The Community Cast Thought Chevy Chase Was A Jerk, But He Couldn't Care Less

Chevy Chase has spent most of his showbiz career trying to end his career.

The tall, seemingly affable comedic actor was the first breakout star of NBC's "Saturday Night Live," and left before the conclusion of the series' second season to pursue movie stardom. He met with instant success in "Foul Play," "Caddyshack" and "Seems Like Old Times," and, despite the occasional flop, proved to be a relatively reliable star throughout the 1980s. But the star struggled with substance abuse issues and often rubbed his collaborators the wrong way. When he returned to host "SNL" in 1978, his smug demeanor provoked a physical altercation backstage with Bill Murray (who, according to filmmaker John Landis, called Chase a "medium talent"). While hosting "SNL" during the 1985-86 season, he wondered aloud to Robert Downey Jr. why his father's directing career "went to hell." John Carpenter had a miserable experience directing Chase in 1992's "Memoirs of an Invisible Man," which, like most of the star's output during that decade, was a box-office disappointment.

This is just a sampling of Chase's off-handed cruelty, which, sadly, hasn't abated over the years.

After two decades' worth of misfires and barely-releasable movies, Chase was suddenly thrown a lifeline by Dan Harmon, who wanted the washed-up star to play millionaire curmudgeon Pierce Hawthorne in the NBC sitcom "Community." Chase took the part and, for the first time since Bob Saget's "Dirty Work," he was legitimately funny again.

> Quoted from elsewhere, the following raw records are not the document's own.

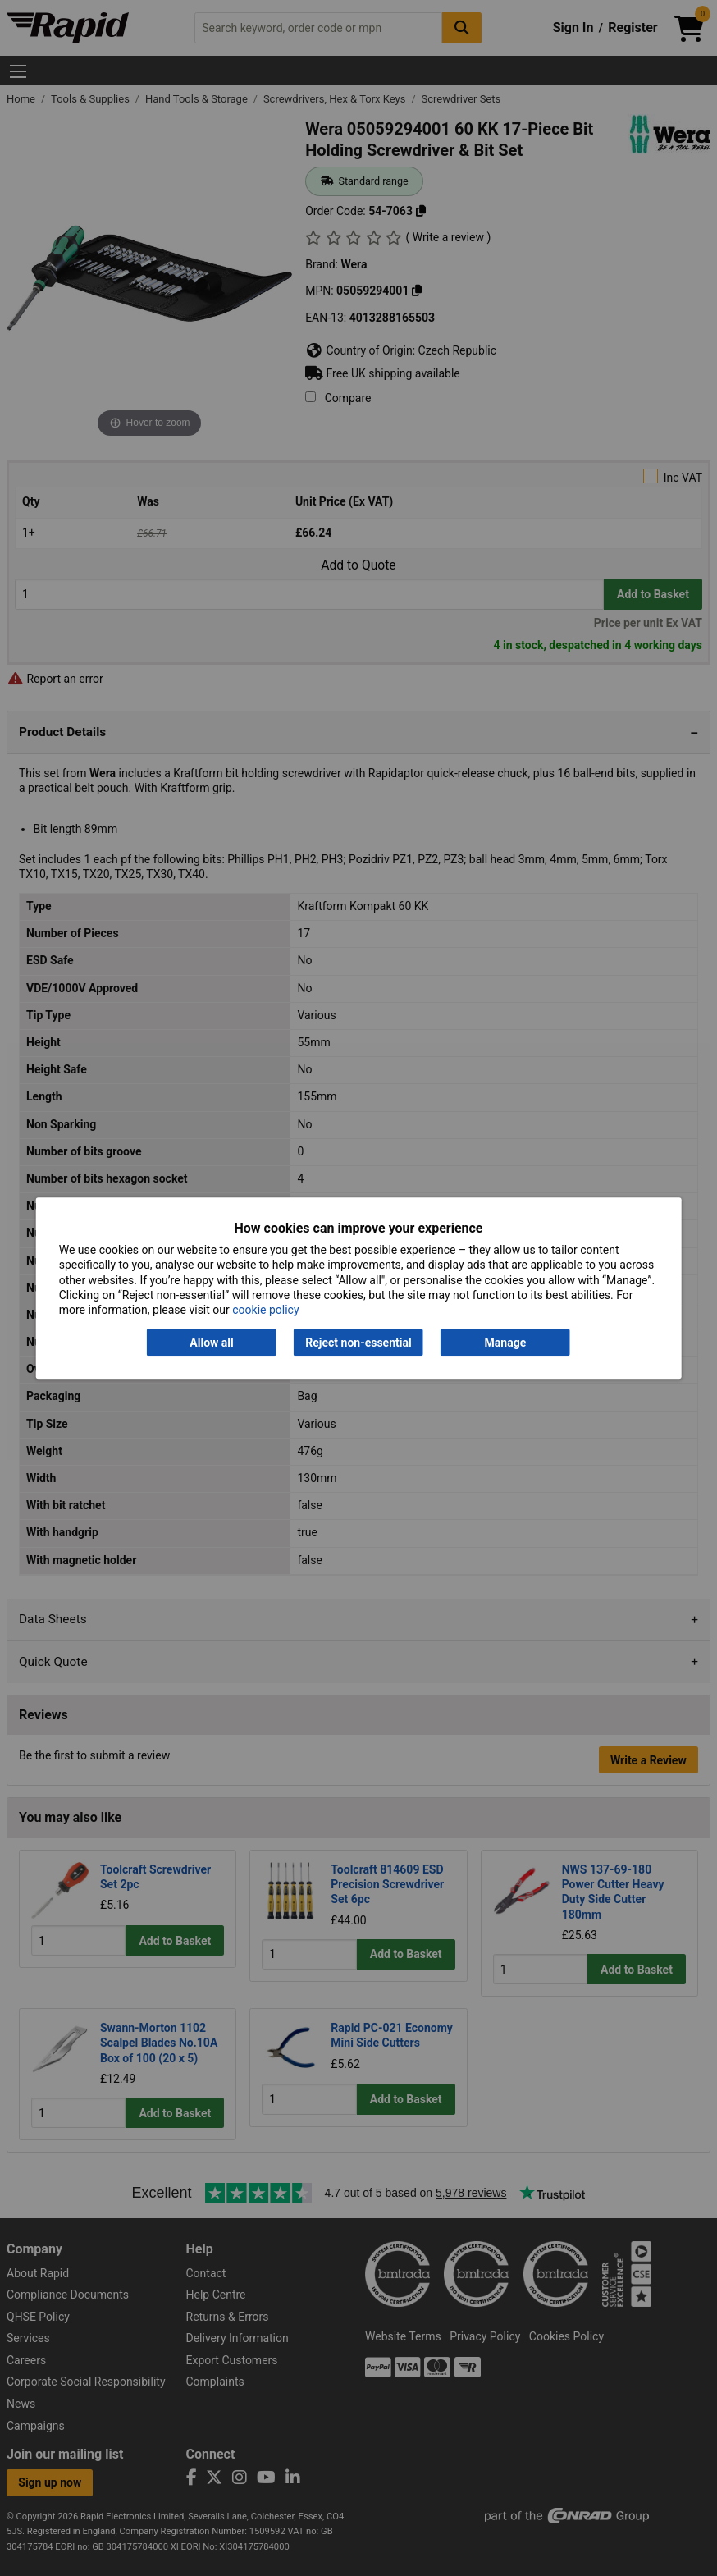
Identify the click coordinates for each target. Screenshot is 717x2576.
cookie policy (265, 1309)
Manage (506, 1342)
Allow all (211, 1342)
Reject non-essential (358, 1342)
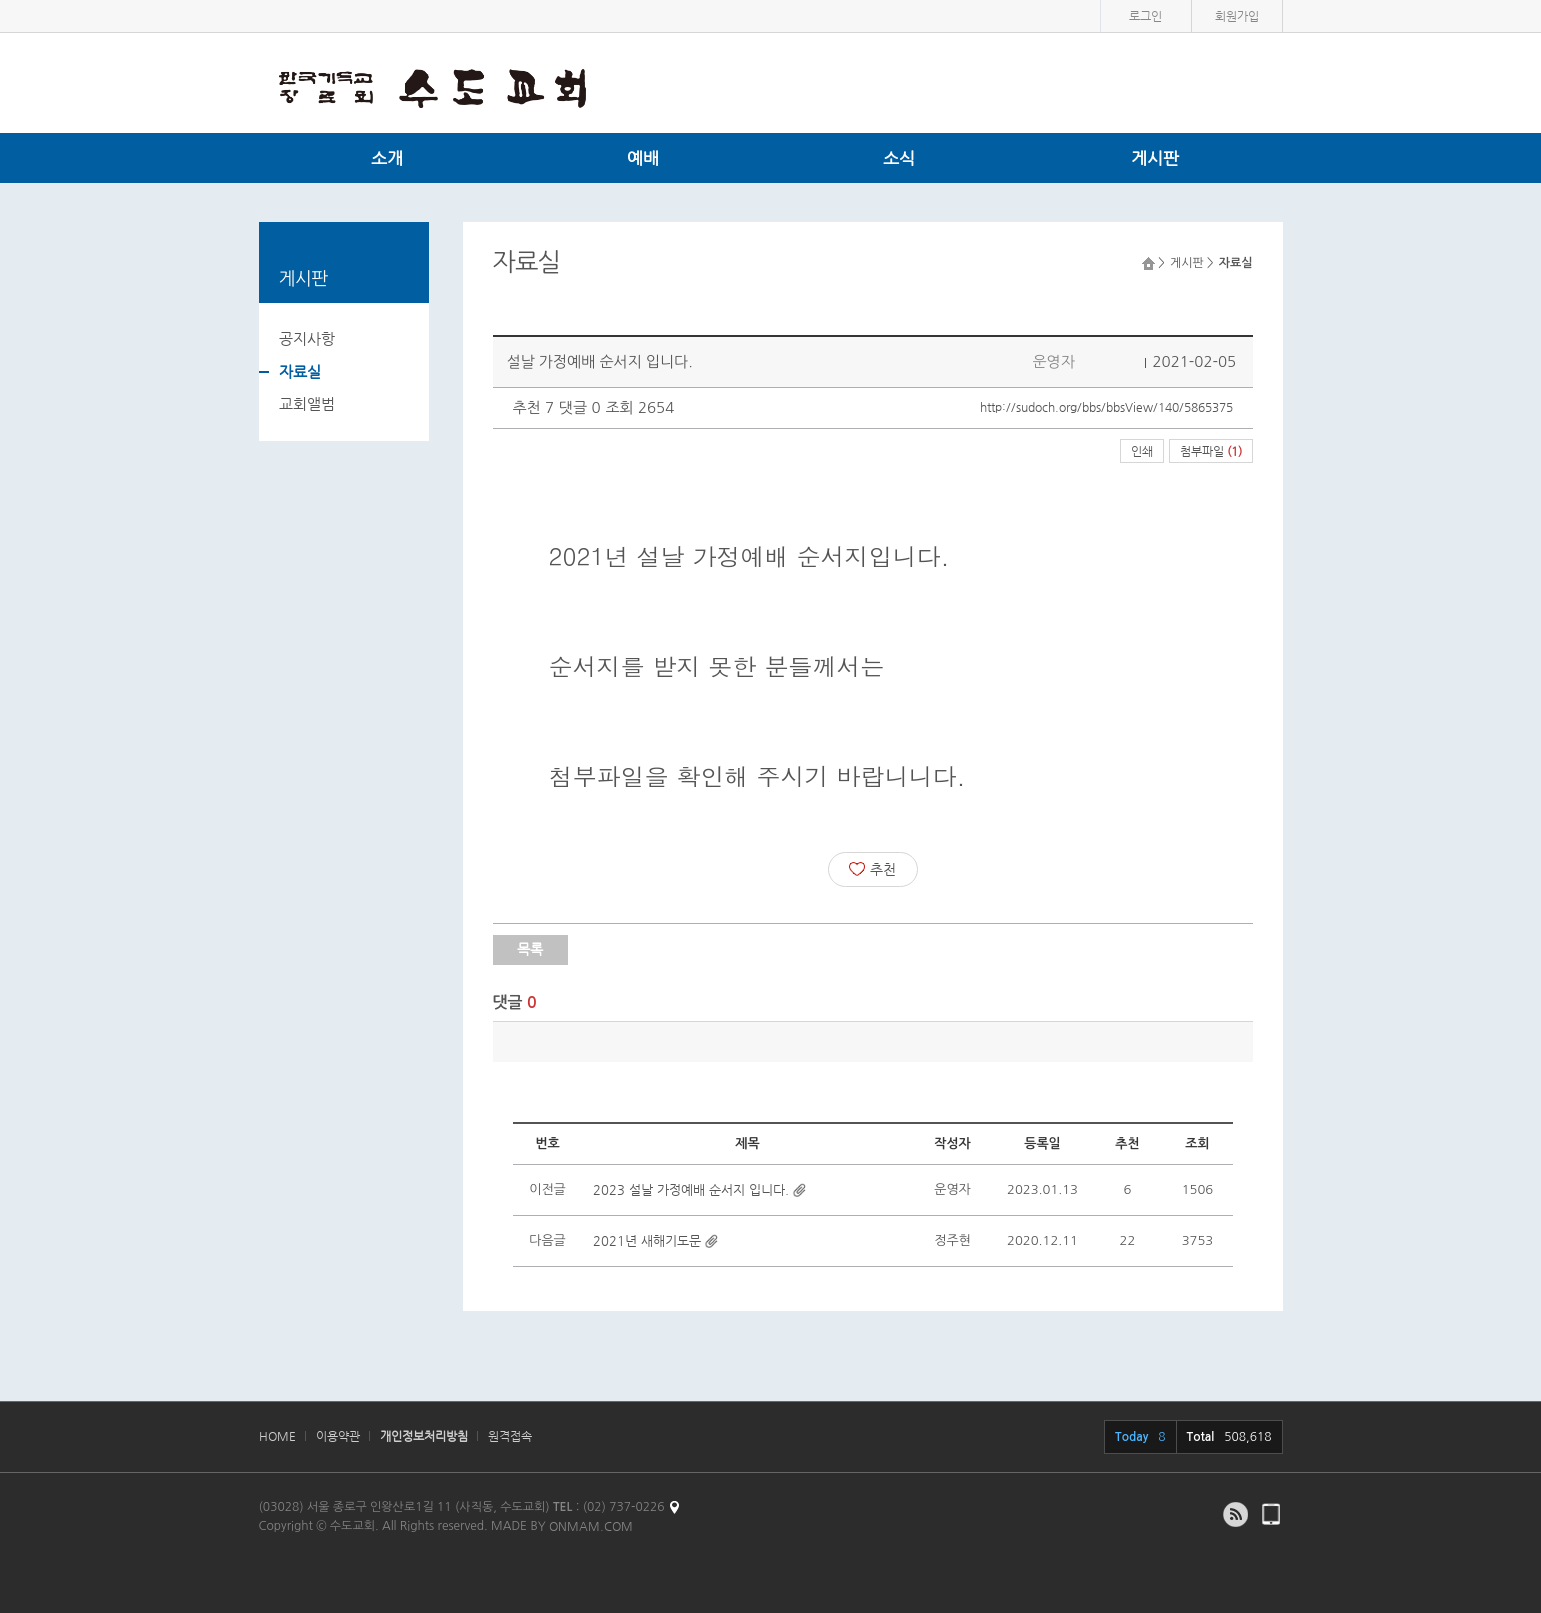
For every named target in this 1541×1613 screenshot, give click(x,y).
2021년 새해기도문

His career appeared to be resurrected. So of course he screwed it all up.

I'm Chevy Chase, and you, thankfully, are not

Perhaps the problem was that Pierce was too much like Chase: a rich, proudly aloof old white dude who feels entitled to broadcast his politically incorrect opinions in blended company. Though Chase was hilarious and, at times, oddly affecting onscreen as the painfully lonely outsider, behind the scenes he evidently reverted to the kind of insulting behavior that earned him the desert.

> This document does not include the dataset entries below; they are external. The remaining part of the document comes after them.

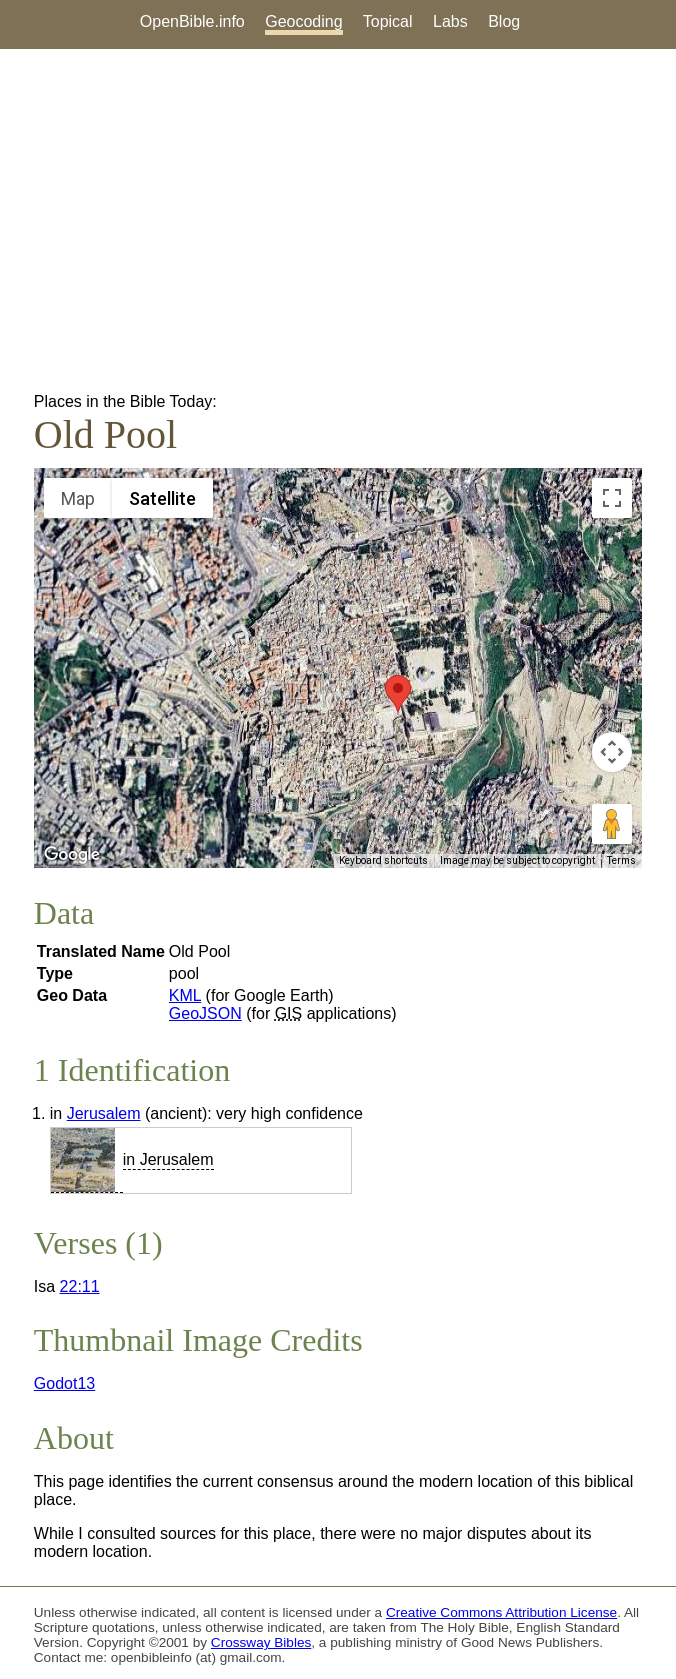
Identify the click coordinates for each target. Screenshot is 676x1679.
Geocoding (303, 21)
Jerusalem (104, 1113)
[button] (398, 693)
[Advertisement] (338, 221)
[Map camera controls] (612, 752)
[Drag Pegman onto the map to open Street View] (612, 824)
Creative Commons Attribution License (501, 1612)
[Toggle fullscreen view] (612, 498)
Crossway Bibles (261, 1642)
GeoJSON (205, 1013)
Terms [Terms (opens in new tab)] (621, 860)
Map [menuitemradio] (78, 498)
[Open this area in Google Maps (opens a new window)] (72, 855)
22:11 (80, 1286)
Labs (450, 21)
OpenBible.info (192, 21)
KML (185, 995)
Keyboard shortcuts (383, 860)
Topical (388, 21)
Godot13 (64, 1383)
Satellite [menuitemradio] (162, 498)
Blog (504, 21)
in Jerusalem (168, 1159)
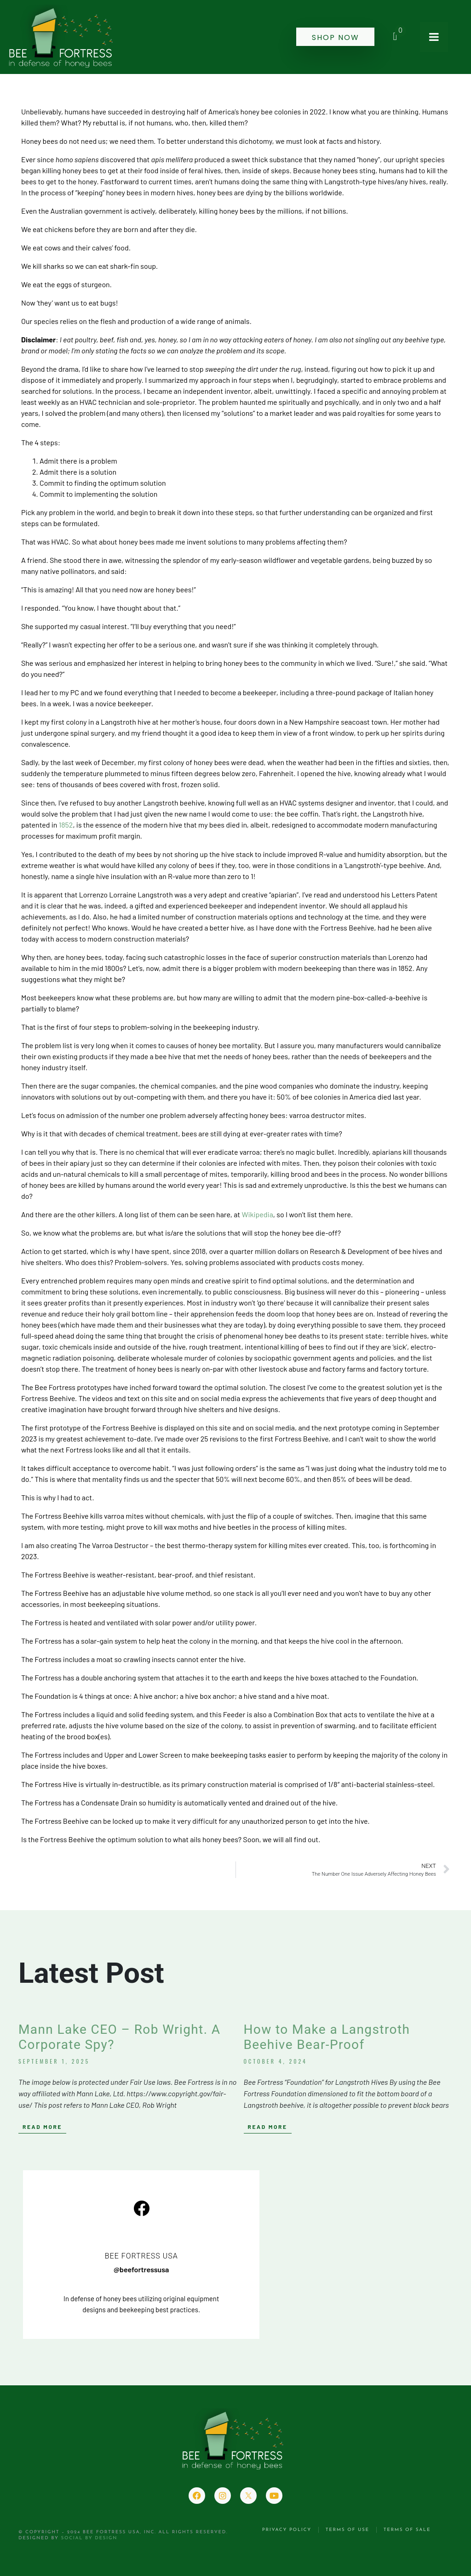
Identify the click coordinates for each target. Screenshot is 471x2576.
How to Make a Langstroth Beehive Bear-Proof (327, 2037)
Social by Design (89, 2538)
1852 (66, 824)
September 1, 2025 (54, 2061)
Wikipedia (257, 1214)
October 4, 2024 (275, 2061)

According to "Community" co-star Donald Glover in a 2018 profile for The New Yorker, Chase told the young actor "People think you're funnier because you're Black." He also made racial cracks that, in Harmon's view, were intended to undermine Glover's burgeoning confidence.

Ultimately, Chase's unpleasantness — and most notably, use of the n-word — resulted in a mutual parting of ways with the show during the fourth season. For those of us who grew up adoring Chase as a comedy superstar, this was both disappointing and inevitable. He Chevy-ed himself yet again. Even more dispiriting, he seems to have learned nothing from yet another exile.

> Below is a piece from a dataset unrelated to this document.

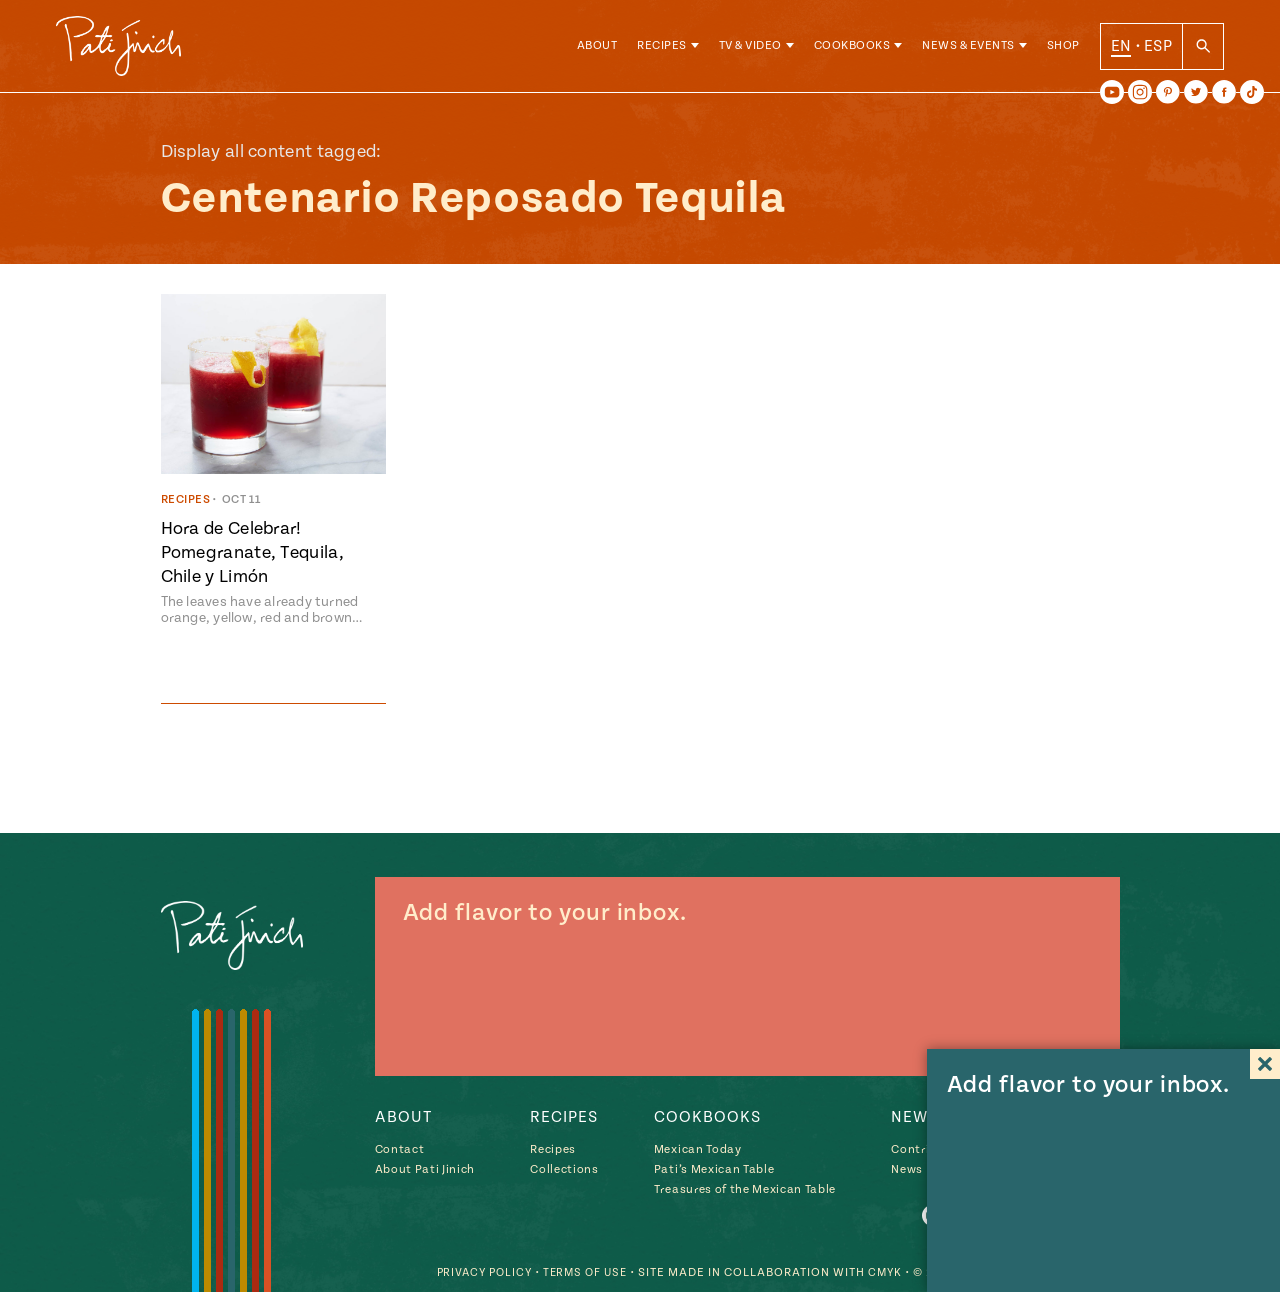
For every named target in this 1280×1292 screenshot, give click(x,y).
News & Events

Chevy Chase just likes being a jerk

During a 2022 interview on "CBS Sunday Morning" (if nothing else, the man knows his demographic), Chase shrugged off the whole episode. When asked how he felt about his time on the show, Chase glibly remarked:

"I guess you'd have to ask them. I don't give a crap! I am who I am. And I like where — who I am. I don't care. And it's part of me that I don't care. And I've thought about that a lot. And I don't know what to tell you, man. I just don't care."

I don't buy that. I think he does care, but, as he nears his 80th birthday, he still can't get out of his own way. Glover seemed to echo this notion when speaking with The New Yorker. "I just saw Chevy as fighting time — a true artist has to be ok with his reign being over," he said. "I can't help him if he's thrashing in the water. But I know there's a human in there somewhere — he's almost too human."

Chase is running out of time to mend fences and prove he can work and play well with others. But if he hasn't figured this out at the age of 79, there's no reason to believe he'll have a come-to-Jesus moment in his dotage. Chevy's gonna be Chevy. Enjoy the movies and the television and tune out the rest, or don't tune in at all.